··· Text block

Madhu Pandit Dasa is a spiritual leader, the President of ISKCON Bangalore. As a humanitarian, he has been actively involved in programs like Akshaya Patra that provides mid-day meals to children studying in Government schools. He is the Founder and Chairman of The Akshaya Patra Foundation, guiding the organisation to realise the vision - "No child in India shall be deprived of education because of hunger”. The Government of India has conferred upon him the prestigious Padma Shri Award in recognition of the distinguished service rendered by Akshaya Patra Foundation for the children of India. He is also the Chairman of Vrindavan Chandrodaya Mandir, the upcoming iconic cultural and heritage complex in Vrindavan. Sri Madhu Pandit Dasa is also the Chairman of Basil Woods Institutions.

······

Echo the passage on Madhu Pandit Dasa verbatim, everything from "Madhu Pandit Dasa is a spiritual" down to "Basil Woods Institutions.".

··· Supplied information

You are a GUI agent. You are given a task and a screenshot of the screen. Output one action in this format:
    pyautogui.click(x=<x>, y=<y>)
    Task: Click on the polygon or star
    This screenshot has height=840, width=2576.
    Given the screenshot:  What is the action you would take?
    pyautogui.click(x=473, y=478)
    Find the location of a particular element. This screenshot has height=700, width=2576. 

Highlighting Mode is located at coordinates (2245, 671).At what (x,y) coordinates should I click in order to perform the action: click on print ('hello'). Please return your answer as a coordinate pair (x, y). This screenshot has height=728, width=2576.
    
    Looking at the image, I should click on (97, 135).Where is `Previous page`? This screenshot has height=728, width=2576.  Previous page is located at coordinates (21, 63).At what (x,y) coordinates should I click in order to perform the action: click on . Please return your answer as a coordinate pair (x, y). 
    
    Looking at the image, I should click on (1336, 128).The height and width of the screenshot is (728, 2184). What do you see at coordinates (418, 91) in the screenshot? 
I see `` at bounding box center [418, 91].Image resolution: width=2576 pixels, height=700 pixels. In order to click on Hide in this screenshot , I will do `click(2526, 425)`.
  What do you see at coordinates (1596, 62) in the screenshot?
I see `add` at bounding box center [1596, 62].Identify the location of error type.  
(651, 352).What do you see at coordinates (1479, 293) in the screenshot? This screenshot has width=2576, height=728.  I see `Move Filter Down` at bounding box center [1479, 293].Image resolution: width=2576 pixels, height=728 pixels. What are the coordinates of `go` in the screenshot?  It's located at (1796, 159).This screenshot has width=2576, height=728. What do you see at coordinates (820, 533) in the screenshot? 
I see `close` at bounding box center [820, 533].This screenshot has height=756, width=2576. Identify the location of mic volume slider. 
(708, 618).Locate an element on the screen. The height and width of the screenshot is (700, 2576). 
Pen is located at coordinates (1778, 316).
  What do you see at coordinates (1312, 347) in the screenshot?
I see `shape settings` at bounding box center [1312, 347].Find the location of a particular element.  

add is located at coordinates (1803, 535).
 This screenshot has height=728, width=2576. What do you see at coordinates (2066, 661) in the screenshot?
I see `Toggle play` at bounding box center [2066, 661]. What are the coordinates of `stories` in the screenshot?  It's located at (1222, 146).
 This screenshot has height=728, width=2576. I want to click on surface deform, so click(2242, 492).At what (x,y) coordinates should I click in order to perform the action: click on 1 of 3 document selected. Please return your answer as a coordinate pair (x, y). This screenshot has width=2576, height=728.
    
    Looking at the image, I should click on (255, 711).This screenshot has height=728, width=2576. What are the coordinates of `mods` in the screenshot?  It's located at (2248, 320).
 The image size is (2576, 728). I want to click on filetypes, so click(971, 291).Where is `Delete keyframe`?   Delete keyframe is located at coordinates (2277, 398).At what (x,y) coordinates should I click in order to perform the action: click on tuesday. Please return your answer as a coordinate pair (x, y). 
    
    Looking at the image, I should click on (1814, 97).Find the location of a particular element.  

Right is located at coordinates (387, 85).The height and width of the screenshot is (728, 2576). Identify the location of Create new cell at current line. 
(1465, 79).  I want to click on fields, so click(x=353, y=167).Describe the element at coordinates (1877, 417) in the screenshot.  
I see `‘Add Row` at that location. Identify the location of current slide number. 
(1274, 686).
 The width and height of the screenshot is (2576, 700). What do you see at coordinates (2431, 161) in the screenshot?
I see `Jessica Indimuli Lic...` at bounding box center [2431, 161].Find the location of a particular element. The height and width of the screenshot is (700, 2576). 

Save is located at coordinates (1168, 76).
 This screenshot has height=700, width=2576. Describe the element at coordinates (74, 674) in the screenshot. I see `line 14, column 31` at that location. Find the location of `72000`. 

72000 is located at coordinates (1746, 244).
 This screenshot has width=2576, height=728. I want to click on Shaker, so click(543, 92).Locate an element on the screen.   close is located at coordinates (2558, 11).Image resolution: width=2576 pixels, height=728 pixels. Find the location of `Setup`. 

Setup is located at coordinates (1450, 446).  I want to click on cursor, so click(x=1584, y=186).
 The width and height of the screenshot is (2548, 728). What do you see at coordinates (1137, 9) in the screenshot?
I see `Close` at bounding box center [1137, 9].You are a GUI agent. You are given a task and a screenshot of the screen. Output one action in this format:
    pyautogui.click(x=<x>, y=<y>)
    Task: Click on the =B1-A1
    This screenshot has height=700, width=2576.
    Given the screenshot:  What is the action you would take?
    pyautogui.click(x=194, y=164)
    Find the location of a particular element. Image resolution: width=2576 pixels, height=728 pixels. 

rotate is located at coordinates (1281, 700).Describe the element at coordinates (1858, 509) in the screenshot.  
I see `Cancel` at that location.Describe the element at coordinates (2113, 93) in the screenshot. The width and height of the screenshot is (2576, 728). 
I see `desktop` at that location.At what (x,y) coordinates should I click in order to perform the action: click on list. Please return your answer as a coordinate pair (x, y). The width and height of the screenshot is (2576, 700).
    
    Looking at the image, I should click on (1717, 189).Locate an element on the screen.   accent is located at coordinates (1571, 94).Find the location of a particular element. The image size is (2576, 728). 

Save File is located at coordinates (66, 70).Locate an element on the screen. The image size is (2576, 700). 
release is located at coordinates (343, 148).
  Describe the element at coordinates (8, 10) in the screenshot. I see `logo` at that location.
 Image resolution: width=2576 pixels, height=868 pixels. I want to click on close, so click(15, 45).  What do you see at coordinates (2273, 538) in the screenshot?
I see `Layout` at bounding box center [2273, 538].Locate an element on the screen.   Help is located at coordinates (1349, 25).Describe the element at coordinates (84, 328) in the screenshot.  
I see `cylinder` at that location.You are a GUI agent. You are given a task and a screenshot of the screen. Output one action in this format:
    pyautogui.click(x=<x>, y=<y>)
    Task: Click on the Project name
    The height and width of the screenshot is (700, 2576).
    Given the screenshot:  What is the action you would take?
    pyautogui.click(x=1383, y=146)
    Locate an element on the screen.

······

| Answer box |
Madhu Pandit Dasa is a spiritual leader, the President of ISKCON Bangalore. As a humanitarian, he has been actively involved in programs like Akshaya Patra that provides mid-day meals to children studying in Government schools. He is the Founder and Chairman of The Akshaya Patra Foundation, guiding the organisation to realise the vision - "No child in India shall be deprived of education because of hunger”. The Government of India has conferred upon him the prestigious Padma Shri Award in recognition of the distinguished service rendered by Akshaya Patra Foundation for the children of India. He is also the Chairman of Vrindavan Chandrodaya Mandir, the upcoming iconic cultural and heritage complex in Vrindavan. Sri Madhu Pandit Dasa is also the Chairman of Basil Woods Institutions.